Ticaret sorununuda hallettiğini düşünen Brian Yeku ile beraber elektrikle daha kullanışlı bir şey oluşturabilmek için bir kaç ay sessiz bir odada çalıştılar. Milyonlarca elektronik devre bilgisini zihnideki bilgi odası sayesinde zaten kazanan Brian bir kaç ay sonunda iletişime çok yararlı olacak bir kutu yapmayı başardı. Çok az maden harcayan bu telsiz telefon elektriğe olan ihtiyacını yerden çekerek hallediyordu. Yeku ile Brian ayrı odalarda bir süre denedikten sonra hiçbir kusur bırakmadıkları iki telefonu çoğaltmaya başladı. Topraklarındaki insanlara yetecek kadar telefon yapmak uzun sürecekti. Brian ve Yeku yaptıkları her telefonu dikaktle ve incelikle yaptıklarında tam 1 yıl yer altında kalmışlardı. Sonunda çıkan ikili halka telefonları dağıttı.

Herkes telefonun görevini ve çalışma şeklini kısa sürede çözdüğünde yaşam daha kolay bir hâl aldı. Brian artık kralla konuşarak görevini bitirdiğini söylemek istiyordu. Şehirden çıkıp hızla krallığa girdiğinde krallığın nüfusunda bir azalma görmüştü. Kral birden Brian'ın karşısında belirdi. "Brian, yaptığın tüm yenilikleri gördüm. Gelişimin yavaş olmayacak ki zaten topraklarımdaki tüm şehirlerle büyük bir ticaret ağı kurmuş olman hatta diğer krallıklarla bile güçlü bir ticaret ağı kurmuş olman bunu gösteriyor. Sana verdiğim görevi başardığına göre artık D düzey komutanlar arasında olabilirsin ama benim gözümde S düzey komutanlarımdan bile daha yukarıdasın." Brian aldığı övgülerle mutlu olarak yeni görevini istedi. "Görevin sadece ikimizin hükmünü sürmesini sağlayacak kadar toprağı fethetmek. Sana ilk önerim en batıdaki Ptory şehir lordunu yenmek ve şehrini almak. Henüz 80.seviyede." Brian kabul ederek batıya doğru yola çıktı. Kralın söylemesine gerek yoktu aslında. Zaten hangi şehirleri alması gerektiğini ticaret ağları sayesinde ezbere biliyordu.

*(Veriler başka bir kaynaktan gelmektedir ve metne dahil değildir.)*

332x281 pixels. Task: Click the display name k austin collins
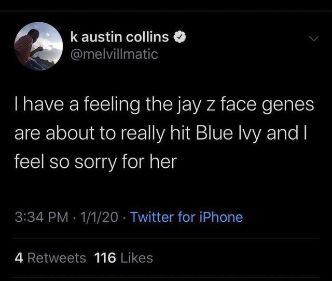(x=120, y=37)
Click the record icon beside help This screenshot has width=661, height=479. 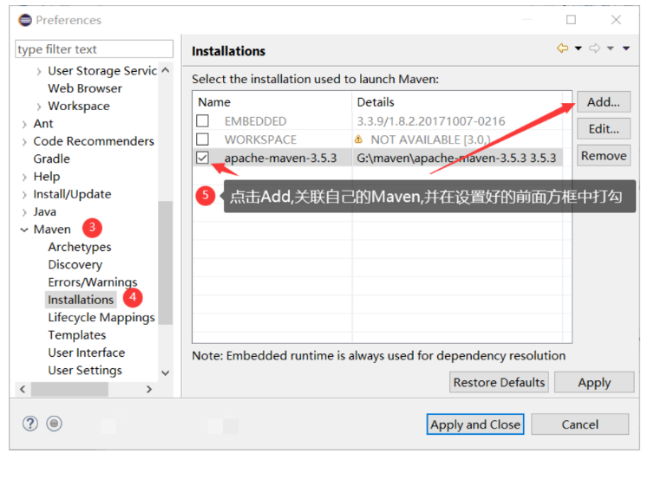tap(54, 424)
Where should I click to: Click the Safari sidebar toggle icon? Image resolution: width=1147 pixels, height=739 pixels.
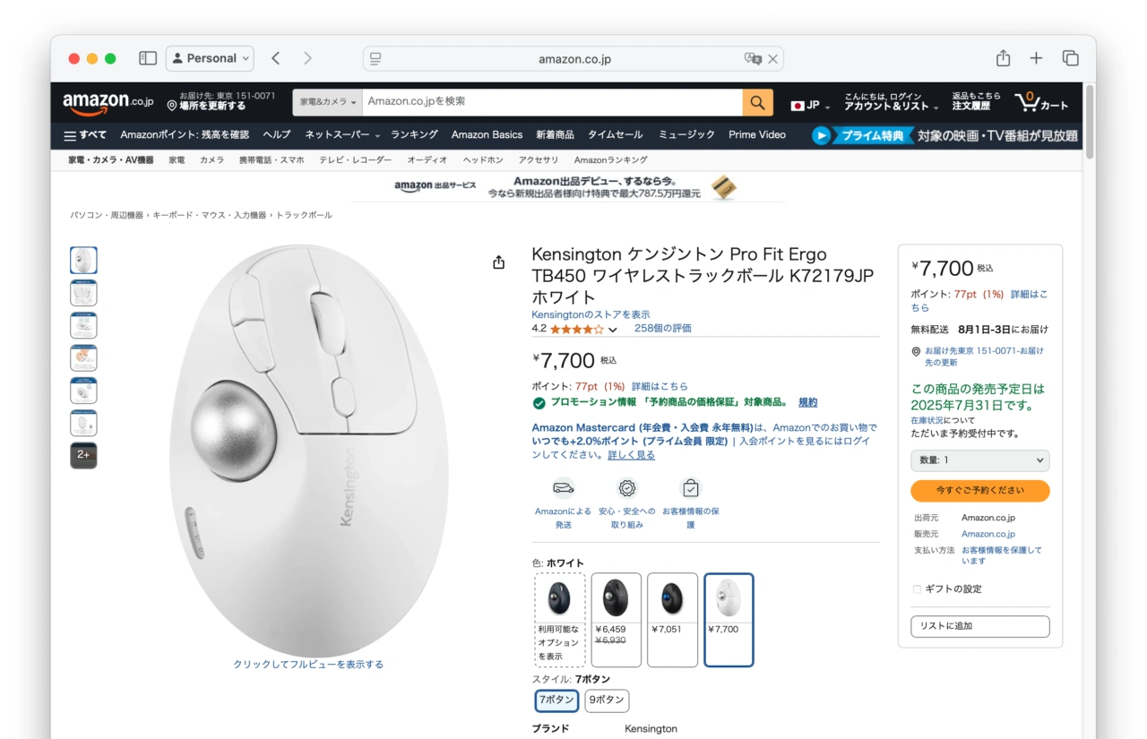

Sonunda şehre ulaşınca 80.seviye şehir lorduyla karşılaşmış ve bir süre konuşmadan sonra savaş yoluyla onu yenerek şehri almıştı. Ardından "Şehirdeki tüm kötü auralı kişiler için son uyarı hemen burayı terk etsinler ve krallığa taşınsınlar yoksa kendileri için kötü olur." Dedi. Sesi şehrin etrafındaki tüm köylerde ve şehirdeki kötü auralı kişilerin zihninde çınlamıştı. Birden onlarca kişi koşmaya ve yüzlerce kişi uçmaya başladı. Bir süre bekledikten sonra herkes gidince aydınlık bariyerini oluşturan Brian şehir ve köydeki tüm insanları hoş gelişimlerine bırakarak kendi başkentine gidip yakın olan güçsüz şehirleri bir bir almaya başladı.

Yaklaşık 1 aylık sürede ele geçireceği tüm şehirlerle arasında olan ilişkiyi olması gerektiği düzene getirerek her seferinde savaş yoluyla şehirleri alan Brian, güçlü olan şehirlerle arasını iyi tutmaya devam ediyordu. Bir kaç küçük anlaşma ile diğer şehirlerin arasından geçirdiği yüksek seviyeli hammaddelerle yaptığı yolları bağladı. "Sonunda krallığın içinde büyük bir toprağa sahip olduk Yetu." Dedi Brian. Yetu gayet sakince "Bu henüz başlangıç. Gezegenimiz büyük ve senin bu gezegen dışında daha gidecek çok yerin var." Brian son söyleneni anlamamış olsada pek umursamadan şehirleri arasında oluşturduğu yolların altından kablolarını geçirerek tüm şehirlerini dolaşmıştı. Bu onun için zor değildi. Herkes telefona sahip olduğu için cavarlar yüzünden ölen kişilerin sayısı büyük oranda düşmüştü. Artık nüfus hızla yükselebilirdi. Şehirleri daha çok insanı farklı farklı krallıklardan çekerken bundan çok memnun olan Brian vergileri yükseltmemekte kararlıydı. Herkes zaten şuanki halinden memnun iken vergi alması Brian'ın işine yaramazdı. Brian başkenti olarak gördüğü ilk ele geçirdiği şehrine gidip yerin bir kaç kilometre altına herhangi bir yarık açmadan girdi.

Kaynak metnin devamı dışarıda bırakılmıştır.